Le thread annuel sur la Révolution des Œillets est là, en version enrichie !
Evocation non seulement du 25 avril 1974 qui met fin à 48 ans de dictature, mais aussi du 25 avril 1975 et du 25 avril 1976 !
Excellent 25 avril à tous ! 1/
Pour comprendre la révolution des Œillets qui met fin à 48 ans de dictature, il faut revenir un peu arrière. La raison immédiate du 25 avril : les guerres en Afrique. Le conflit commence en 1961 en Angola et s’étend en Guinée-Bissau en 1963 et au Mozambique en 1964 2/
Pour conserver les colonies, Salazar envoie l’armée et, à partir de 1968, le service militaire dure 4 ans 40% du budget passe dans la guerre (la mobilisation est plus importante que celle des USA au Vietnam). Une bonne partie de l'armement est achetée à la France et à la RFA 3/
Officiellement, Salazar prétend qu'il n'y a pas de guerre. Ce sont des actes de terrorisme menés par des agents de Moscou et de Pékin. La dictature prétend conquérir les « cœurs et les esprits » et améliorer les conditions de vie d'une population africaine durement exploitée 4/
Eusébio, la star du football du Benfica et de la Sélection nationale née au Mozambique, est approprié par la propagande comme le symbole de ces Africains qui veulent rester Portugais. On médiatise son service militaire (à la Elvis Presley ou à la Johnny Halliday...) 5/
Mais au-delà de cette propagande, la guerre est ponctuée par des atrocités : l’armée portugaise utilise du Napalm et l’action de l’armée est parsemée d’exactions et de massacres (comme celui de Wiriyamu au Mozambique dénoncé dans les journaux anglais en 1973) 6/
En 1966, Luis Cília, né en Angola et exilé en France, chante "a bola" (le ballon) : la tête coupée d'un africain dans laquelle frappent des soldats portugais (je ne mets pas de photos... je préfère mettre un extrait de la chanson de Cilia) 7/
En France, des militants portugais et français dénoncent les armes fournies au Portugal (on répond avec le prétexte habituel : les emplois que ces usines d’armes génèrent…) 8/
Feu Valéry Giscard d’Estaing, ministre de l’économie et des Finances, se rend d’ailleurs au Portugal avant 1974 pour développer les relations économiques entre les deux pays. Il va également dans les colonies – et profite pour faire un safari au Mozambique… 9/
En 1961, seul le Parti Communiste défend l’indépendance des colonies (les anarchistes aussi sont contre mais ils ne sont plus très nbreux).

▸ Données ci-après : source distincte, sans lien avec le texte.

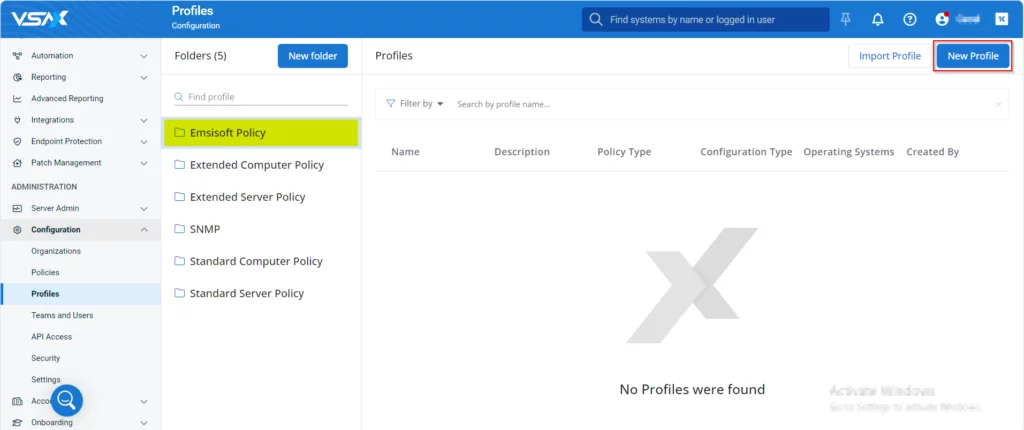Click the New Profile button
1024x430 pixels.
click(972, 56)
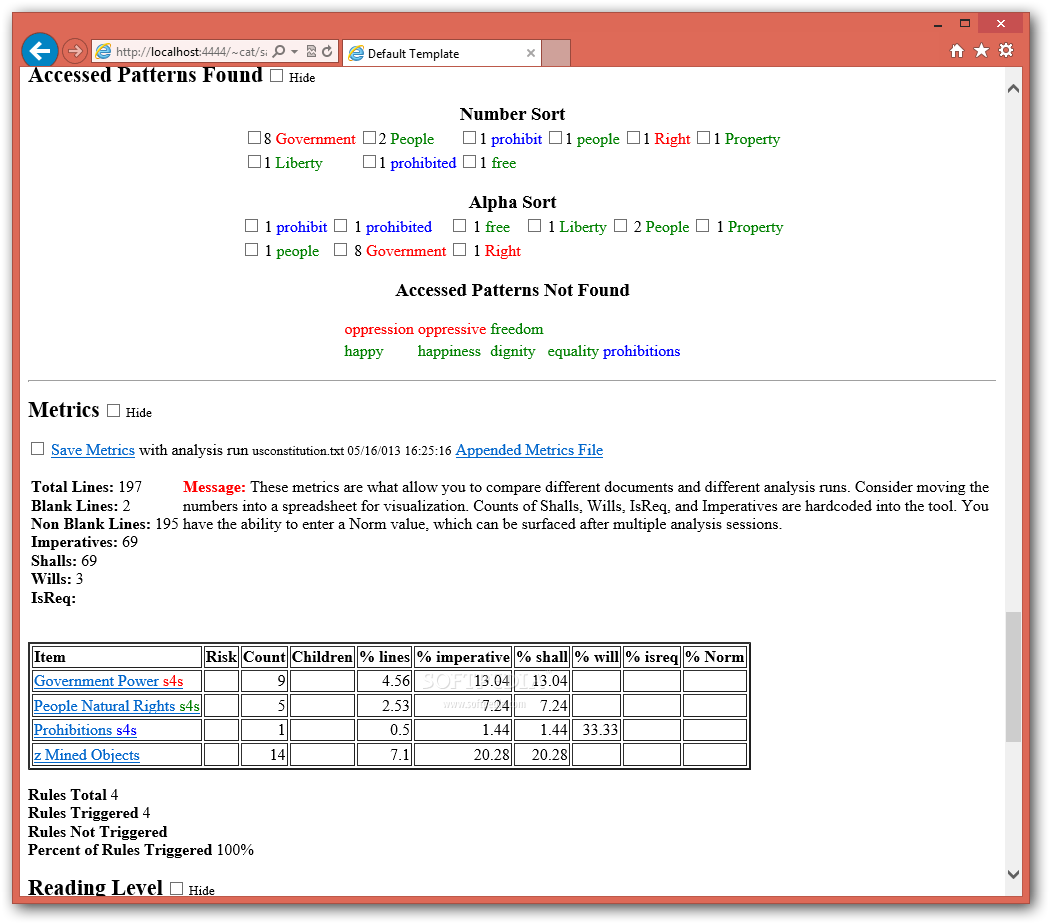Click the address bar search magnifier icon
Viewport: 1050px width, 924px height.
(x=279, y=52)
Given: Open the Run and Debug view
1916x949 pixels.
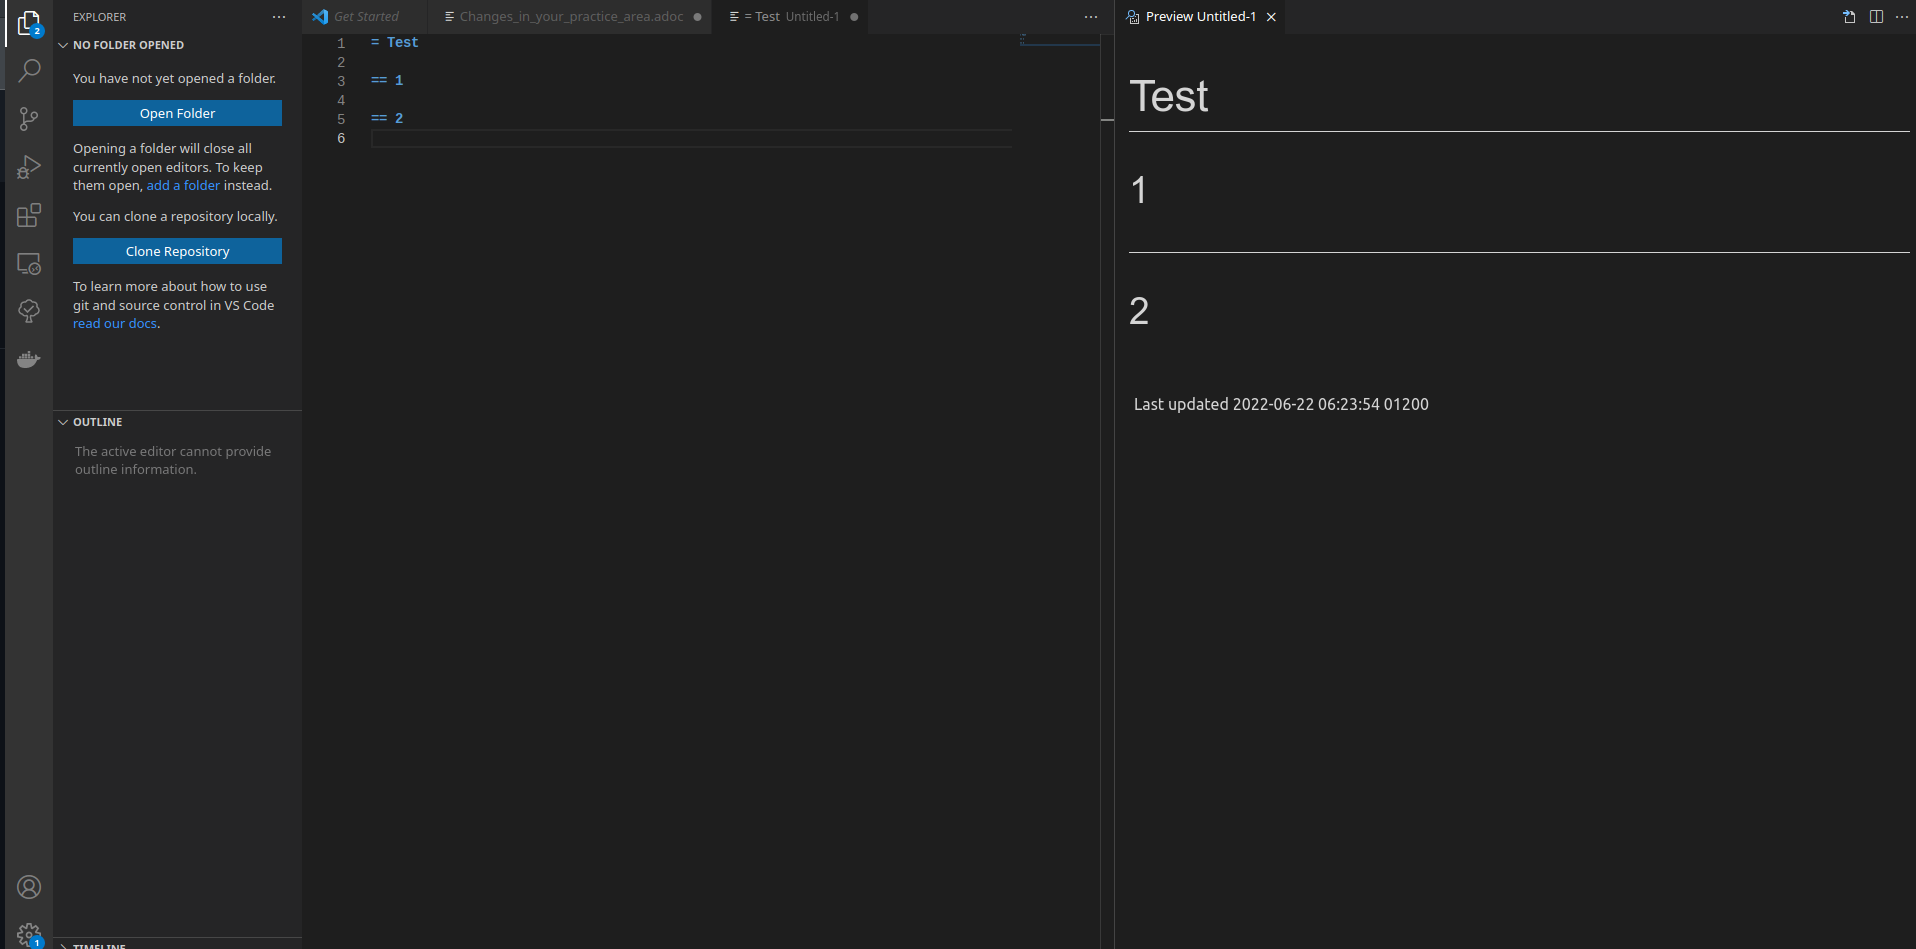Looking at the screenshot, I should (x=29, y=167).
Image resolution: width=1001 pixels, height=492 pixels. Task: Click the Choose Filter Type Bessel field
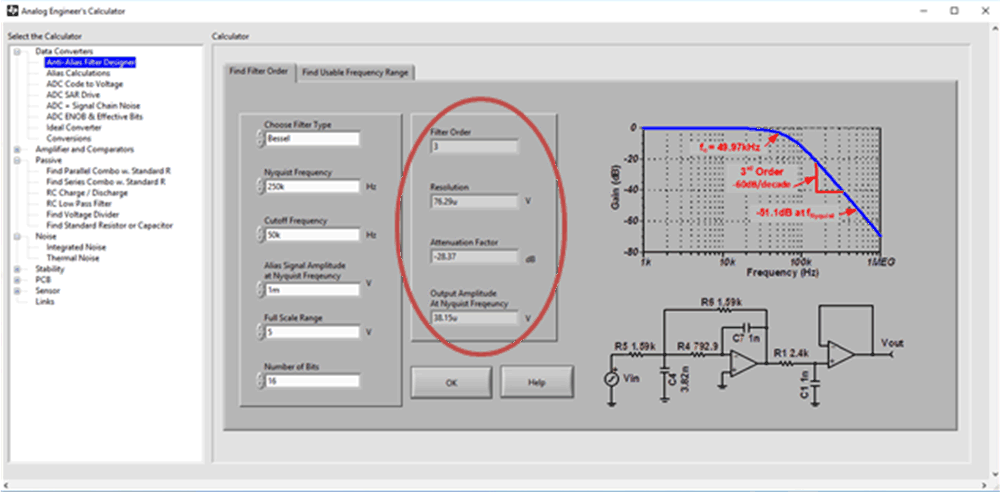pos(312,139)
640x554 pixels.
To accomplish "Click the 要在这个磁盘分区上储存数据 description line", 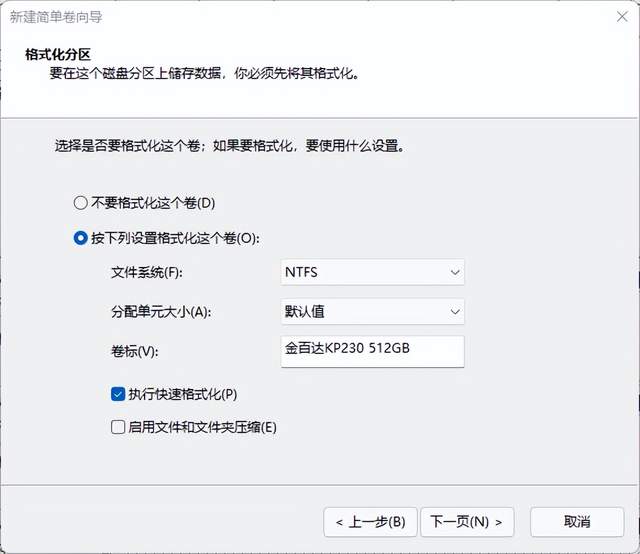I will point(203,72).
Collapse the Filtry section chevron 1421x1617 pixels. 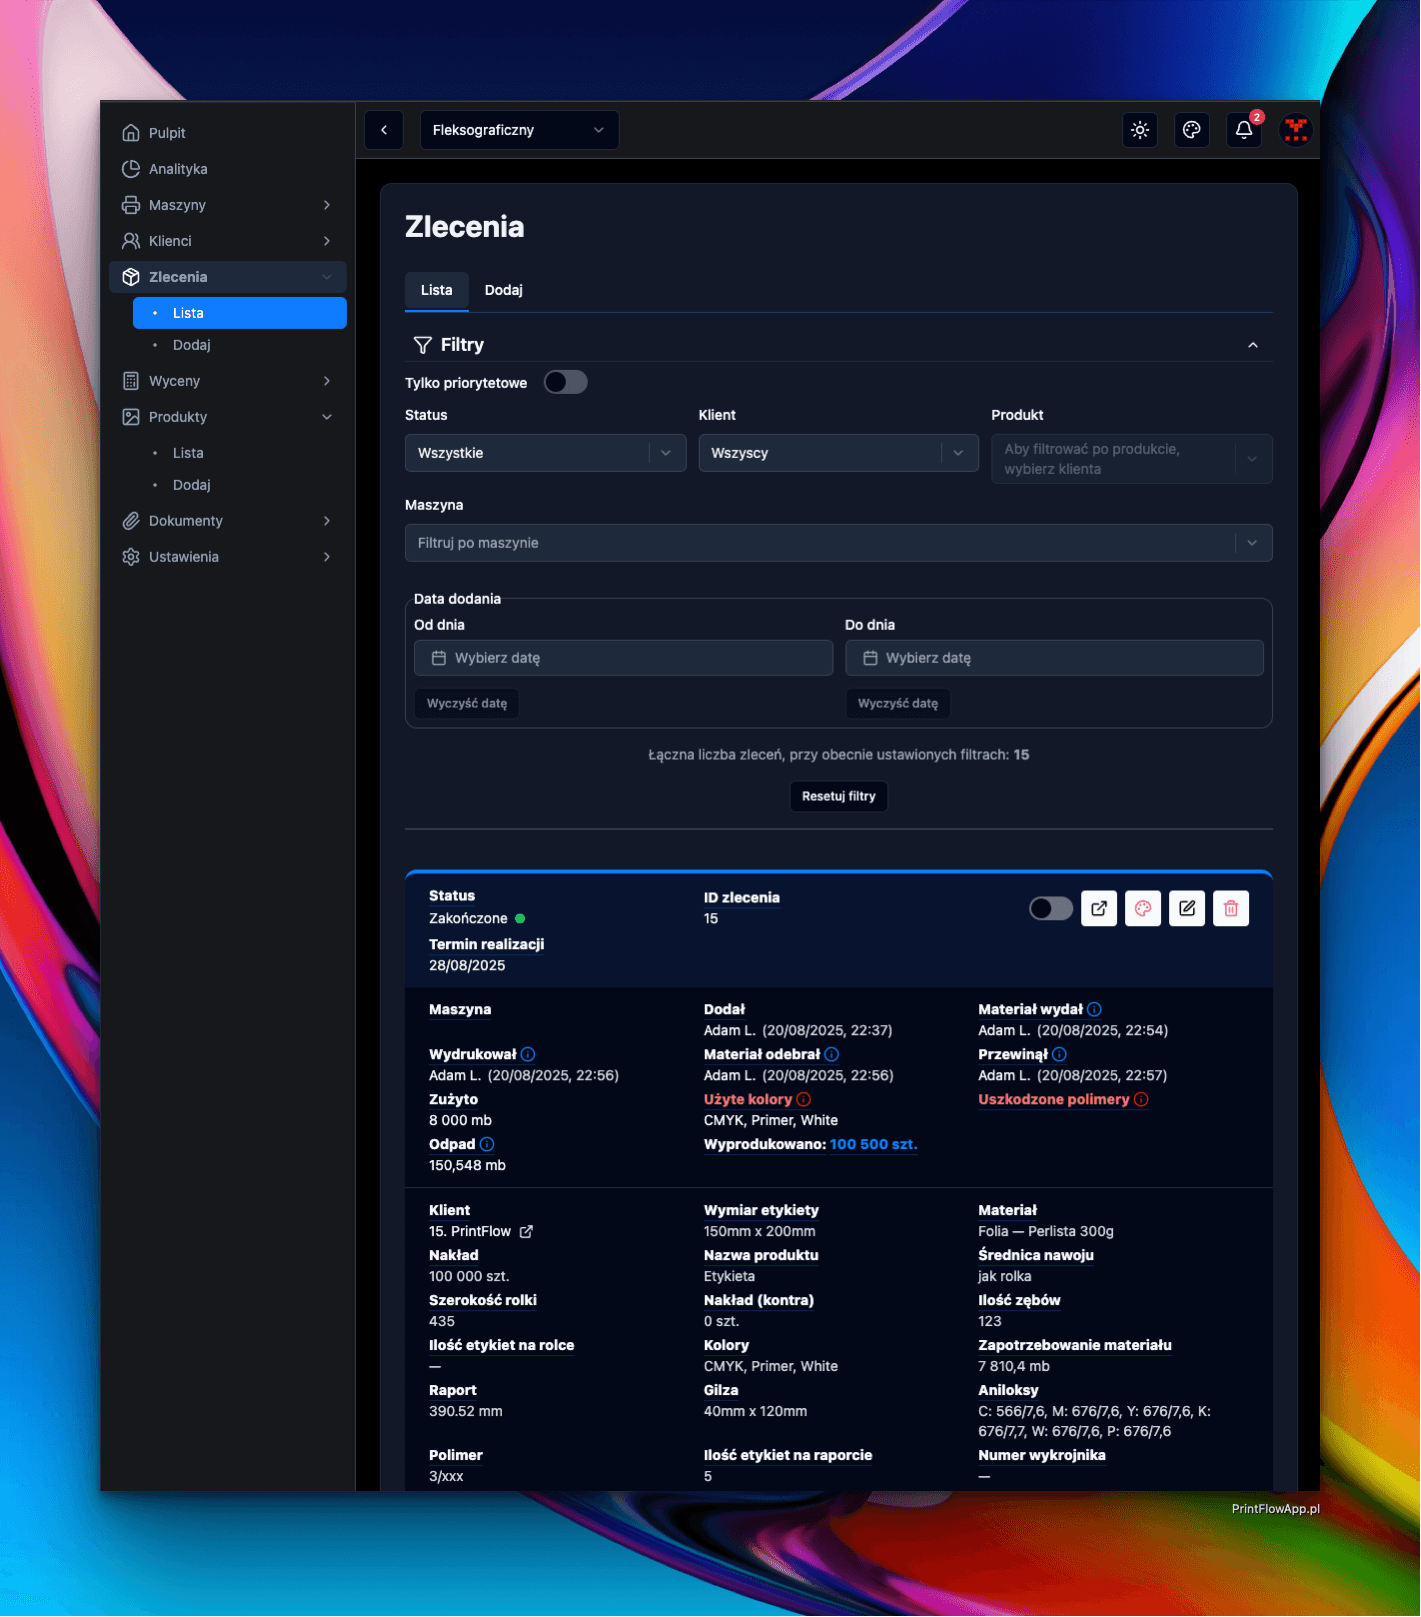coord(1252,345)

Le projet colonial est profondément ancré au sein de l’imaginaire national et rares sont ceux qui contestent l'envoi de l'armée en Afrique
Toutefois, la guerre devient de moins en moins populaire : pour preuve, la proportion de réfractaires augmente. Au début des années 1970, 20% des jeunes se dérobent au service militaire. Beaucoup partent en France pour trouver un emploi, continuer leurs études 12/
Des comités de déserteurs et réfractaires se forment en France, en Belgique, en Suède. Ils dénoncent la guerre, les soutiens que le Portugal obtient et appuient les mouvements anti-coloniaux. Certains appellent les soldats à déserter avec leurs armes pour préparer la révolution
Retrouvez une partie de cette activité des insoumis/réfractaires/déserteurs dans ce beau catalogué déjà évoqué ici 14/ https://twitter.com/VictorPereir1/status/1375102475645157384
Le chiffre de 100 000 déserteurs en France en 1974 est souvent avancé. Une partie d’entre eux est aidé par des associations comme la Cimade. Très peu sont reconnus comme réfugiés par l’OFPRA (mais beaucoup ne demandent pas le statut craignant d’être repérés par les polices) 15/
En dépit de la censure qui veille au grain, au début des années 1970, la guerre est de moins en moins populaire. Elle apparaît sans fin car l’armée portugaise semble ne pas pouvoir la perdre mais toute victoire définitive est peu concevable non plus 16/
L'idée que la guerre est sans fin est renforcée par l'action de Marcelo Caetano le successeur de Salazar arrivé au pouvoir en 1968. Lui non plus ne veut pas négocier avec les mouvements anti-coloniaux, notamment avec le PAIGC dirigé par Amilcar Cabral 17/
Or en Guinée, le PAIGC contrôle une partie non négligeable du territoire et en dépit de l’assassinat de Cabral en 1973, le mouvement déclare l’indépendance du pays, indépendance reconnu par des pays communistes 18/
L'impopularité de la guerre provoque donc une hausse du nombre de réfractaires (notamment parmi les étudiants) mais aussi une baisse du nombre de jeunes qui vont à l’académie militaire. Dès lors l'encadrement en sous-officiers devient problématique 19/
En 1973 pour pallier le problème, le ministère de la défense rédige un décret-loi sur la carrière militaire qui provoque la révolte des officiers de métier qui se sentent lésés

C’est le début des réunions du Mouvement des Forces Armées (le MFA) 20/
Mais, très vite, d’une revendication corporatiste, certains militaires du MFA veulent la fin de la guerre et, donc, de la dictature Beaucoup de militaires sont fatigués d’une guerre qu’ils savent ne pas pouvoir gagner et qui peut durer indéfiniment 21/
Ils reprochent aux « politiques » de ne pas avoir le courage d’entamer des négociations. Les militaires suspectent les politiques d’attendre une défaite militaire, comme ce fut le cas à Goa en 1961 et de faire des militaires des boucs-émissaires commodes 22/
Fin 1973, début 1974 des dizaines d’officiers se réunissent et préparent un coup d’état. 2 des généraux les plus prestigieux, Antonio de Spinola, ancien gouverneur de la Guinée-Bissau et Francisco Costa Gomes, ancien chef de l’armée en Angola, sont au courant et laissent faire 23
Spinola - loin d'être un gauchise - contribue d'ailleurs à la décrédibilisation de la politique coloniale en publiant, début 1974, un livre qui avance une solution politique à la guerre. Il propose un commonwealth portugais 24/
Caetano démet Spinola de ses fonctions à l'Etat-major ainsi que Costa Gomes qui a accepté la publication du livre.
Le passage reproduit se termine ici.